Paid family leave is a topic that keeps coming up in the context of the presidential election cycle here in the States. It’s an embarrassment, of course, that for all our talk of progress and freedom and supreme standing in the world, we are dead last in providing social services that are the norm in other industrialized nations. But maybe, just maybe, once we sort out whether or not women should be supported in their desire to contribute to society in both the professional and a procreational realms, we can actually start looking at how to approach finding balance between these two roles.

Not calling us disabled may be a good place to start.

Nap Corner


4 thoughts on “I’m not disabled, I’m pregnant. (36 weeks)

  1. It is very sad how maternity leave is considered a disability.

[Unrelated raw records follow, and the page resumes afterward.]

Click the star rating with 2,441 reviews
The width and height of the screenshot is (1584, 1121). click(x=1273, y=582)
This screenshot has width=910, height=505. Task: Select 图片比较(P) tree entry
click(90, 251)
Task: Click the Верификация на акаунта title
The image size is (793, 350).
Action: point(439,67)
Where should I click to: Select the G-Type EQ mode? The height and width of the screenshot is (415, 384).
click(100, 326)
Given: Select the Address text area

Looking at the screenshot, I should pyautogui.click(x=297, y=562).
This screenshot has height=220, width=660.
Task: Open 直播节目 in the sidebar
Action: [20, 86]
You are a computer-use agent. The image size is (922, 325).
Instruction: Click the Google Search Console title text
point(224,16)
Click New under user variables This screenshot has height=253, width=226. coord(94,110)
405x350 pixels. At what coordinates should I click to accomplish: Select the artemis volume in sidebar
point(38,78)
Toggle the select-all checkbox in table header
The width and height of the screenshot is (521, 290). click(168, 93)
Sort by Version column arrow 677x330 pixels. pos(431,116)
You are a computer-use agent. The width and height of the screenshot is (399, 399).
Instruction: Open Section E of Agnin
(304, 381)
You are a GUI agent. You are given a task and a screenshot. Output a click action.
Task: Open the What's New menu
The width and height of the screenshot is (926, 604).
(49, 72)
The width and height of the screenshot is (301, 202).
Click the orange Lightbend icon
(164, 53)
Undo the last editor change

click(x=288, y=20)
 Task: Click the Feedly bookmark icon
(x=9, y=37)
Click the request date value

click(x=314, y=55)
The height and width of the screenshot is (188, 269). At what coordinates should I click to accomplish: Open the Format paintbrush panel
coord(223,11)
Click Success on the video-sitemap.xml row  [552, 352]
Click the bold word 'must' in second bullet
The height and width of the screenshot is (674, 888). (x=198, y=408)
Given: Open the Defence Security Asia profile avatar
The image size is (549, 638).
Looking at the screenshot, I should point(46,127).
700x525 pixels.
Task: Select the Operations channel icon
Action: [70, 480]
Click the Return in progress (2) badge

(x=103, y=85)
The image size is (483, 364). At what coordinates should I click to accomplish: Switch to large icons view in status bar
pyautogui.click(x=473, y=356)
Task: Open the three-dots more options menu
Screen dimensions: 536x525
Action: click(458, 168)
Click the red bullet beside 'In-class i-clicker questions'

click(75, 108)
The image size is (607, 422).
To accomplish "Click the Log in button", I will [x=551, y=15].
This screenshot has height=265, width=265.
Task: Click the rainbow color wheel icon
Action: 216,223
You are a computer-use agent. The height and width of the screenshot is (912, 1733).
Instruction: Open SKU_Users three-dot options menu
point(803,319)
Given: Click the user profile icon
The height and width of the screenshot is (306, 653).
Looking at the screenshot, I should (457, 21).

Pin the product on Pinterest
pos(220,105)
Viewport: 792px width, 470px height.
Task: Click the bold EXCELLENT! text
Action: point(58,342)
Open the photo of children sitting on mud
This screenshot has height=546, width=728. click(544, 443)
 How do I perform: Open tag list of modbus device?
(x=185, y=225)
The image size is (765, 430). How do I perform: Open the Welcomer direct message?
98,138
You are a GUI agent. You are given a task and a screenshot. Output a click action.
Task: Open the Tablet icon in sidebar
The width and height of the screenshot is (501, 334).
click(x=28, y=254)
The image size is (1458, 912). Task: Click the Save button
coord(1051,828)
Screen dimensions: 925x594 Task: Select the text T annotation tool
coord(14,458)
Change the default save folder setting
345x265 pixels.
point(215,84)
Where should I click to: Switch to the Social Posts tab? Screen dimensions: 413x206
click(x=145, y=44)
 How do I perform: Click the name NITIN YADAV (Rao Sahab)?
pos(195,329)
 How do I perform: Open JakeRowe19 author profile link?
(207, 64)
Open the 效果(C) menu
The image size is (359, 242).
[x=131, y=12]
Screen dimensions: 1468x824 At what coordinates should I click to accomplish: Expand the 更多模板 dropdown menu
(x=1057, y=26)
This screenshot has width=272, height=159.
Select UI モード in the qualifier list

Even just being pregnant people have been treating me differently. “Don’t carry that, don’t bend over, don’t walk up the stairs”. I’m not disabled. I am just creating human life which is the furthest thing away from a disability. I believe the idea of it being a “disability” won’t start to shift until our nation starts to provide better services for families (maternity and paternity leave, support classes, etc.).

    Try not to feel conflicted about being on leave before labor. It is probably a high chance that if you were to have gone back to work after a few days off you would be back to having contractions. Baby needs to stay in as long as possible. Enjoy growing that little human in peace.


    1. I’m definitely trying to feel okay about being on leave, but I probably won’t get there until I take the plunge and log out of my work email, but then, of course, I’ll just worry about what will be waiting for me when I return! It is awfully nice, though, to finally have a bit of time to actually enjoy the process of growing my new human as you suggest! I have no doubt that I would likely have gone into labor by now if I had kept up the pace I was trying to maintain, so I’m doing my best to keep my focus there.

      Liked by 1 person

  2. I often forget that you have incredibly anti family/maternity laws in the US. We don’t believe ourselves to be great but our maternity leave is so much better than yours. Here we are entitled to 26 weeks paid leave and the option of another 16 weeks unpaid.
    Enjoy your pre baby time. Over here you must take a minimum of two weeks before your due date.


    1. 26 weeks paid leave!?!? That’s amazing, seriously. I see our laws regarding family leave (and a whole host of other weird legal issues) as not just anti-family, but specifically as anti-woman. Despite the rise of women in the public sphere, many Americans still have some very antiquated notions of what women should and should not do, and many of these notions are unfortunately canonized in laws that make independence and equality for women challenging at best. I do believe things are changing, but I worry the change is not happening fast enough. Hopefully our elections will stir things up a bit!